If you are a manager and if you were to make a list of the qualities you would like your staff to have, what would this list look like? Here are some ideas (and a question to ponder at the end)…
Since this blog is about leadership, we naturally mostly focus on leaders and managers on different levels, on important leadership qualities and how to improve these. In short, everything concerning with how to be a good leader and manager.
Today we will make an exception and examine what qualities are important for our employees. By this we do not mean the obvious knowledge and trade skills you need to do your job, but the more personal qualities.
On the World Economic Forum website, Travis Bradberry, author of several renowned books on leadership and emotional intelligence (EQ) and writer for numerous international magazines and journals, recently shared his thoughts on how an exceptional employee thinks and behaves. Here is his list:
• Exceptional employees do not require immediate rewards. They do not expect immediate recognition when they have done something well. They trust it will happen sooner or later. They also do not mind taking on tasks that might fall outside of their responsibilities if they see this will benefit the company.

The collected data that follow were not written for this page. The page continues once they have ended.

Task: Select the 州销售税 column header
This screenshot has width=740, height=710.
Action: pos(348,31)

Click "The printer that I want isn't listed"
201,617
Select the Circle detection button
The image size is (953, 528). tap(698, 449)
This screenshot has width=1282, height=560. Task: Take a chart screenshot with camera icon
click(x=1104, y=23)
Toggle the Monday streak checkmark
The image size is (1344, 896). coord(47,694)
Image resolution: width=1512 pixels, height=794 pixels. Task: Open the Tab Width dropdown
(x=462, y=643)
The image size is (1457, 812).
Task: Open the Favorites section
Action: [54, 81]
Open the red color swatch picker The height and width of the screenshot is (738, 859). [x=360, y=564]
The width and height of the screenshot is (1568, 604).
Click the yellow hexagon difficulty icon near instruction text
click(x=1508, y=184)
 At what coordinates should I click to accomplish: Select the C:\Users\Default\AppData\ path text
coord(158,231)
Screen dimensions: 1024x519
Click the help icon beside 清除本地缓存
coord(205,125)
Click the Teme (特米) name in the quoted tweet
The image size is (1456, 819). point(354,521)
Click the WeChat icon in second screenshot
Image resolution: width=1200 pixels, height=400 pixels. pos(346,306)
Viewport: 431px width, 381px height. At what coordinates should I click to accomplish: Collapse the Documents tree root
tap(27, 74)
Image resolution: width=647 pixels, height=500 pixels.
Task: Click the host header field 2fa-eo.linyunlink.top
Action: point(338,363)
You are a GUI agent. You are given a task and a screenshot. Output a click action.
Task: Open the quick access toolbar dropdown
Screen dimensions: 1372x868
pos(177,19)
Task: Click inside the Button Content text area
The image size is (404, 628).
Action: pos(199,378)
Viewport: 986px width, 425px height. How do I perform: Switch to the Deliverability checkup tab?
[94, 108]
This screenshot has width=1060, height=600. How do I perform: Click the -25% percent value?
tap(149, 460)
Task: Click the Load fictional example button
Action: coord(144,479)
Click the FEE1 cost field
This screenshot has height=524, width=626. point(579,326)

• They are not afraid of conflicts. Of course they do not seek conflicts, but should one arise, they do not run away. Instead they are able to calmly express their views on the matter and do not meet potential personal attacks with anger or aggression. Instead they do everything they can to solve the conflict.
• They can focus on what is important. They do not become distracted, neither by internal petty quarrelling or challenging clients. They understand the difference between real problems (that need to be solved) and those which can be put down to “small irritants” (which you can stay out of).
• They are brave. Exceptional employees dare speak up when others remain quiet and dare ask questions if there is something they do not understand. They do not hesitate to question decisions from their managers if necessary, but always do it with careful consideration and at the appropriate time.
• They can control their egos. Naturally, exceptional employees also want to appear wise and knowledgeable, but they also know when to be quiet. They dare admit to sometimes making mistakes and do not mind doing something the way someone else has suggested it, if this feels better or simply to keep the team happy.
• They are never really satisfied. When something has gone really well, they are happy to celebrate and give themselves a pat on the back, but it will not be long before they feel that “perhaps this could be done even better?”. An exceptional employee never stops trying to grow, find new ways and evolve.
• They quickly recognise a problem and make sure to fix it. When something goes wrong, they do not throw their arms in the air with a “oh, but this always happens”. Instead they immediately try to find a solution. For an exceptional employee, a problem is just a smaller or larger obstacle on the road to success and one which should be fixed and flattened…
• They take responsibiltiy. An exceptional employee never says “it wasn’t me” or “that’s not my fault” when something goes wrong. They feel responsible for their tasks, their decisions and their results – good or bad. They do not try to hide their mistakes and hope no one will spot them. Instead they own what they have done, convinced that mistakes are inevitable and that there is a lot we can learn from them.
• They are respected and well liked. At work, they show integrity and easily get their colleagues on board. Externally, toward clients and partners, they know how to represent their companies in the best possible way and create a positive company image.
So these are some of Travis Bradberry’s conclusions about the qualities of an exceptional employee. But one questions that strikes us, and perhaps you too, is this:
Is this not also exactly what we want from an exceptional manager?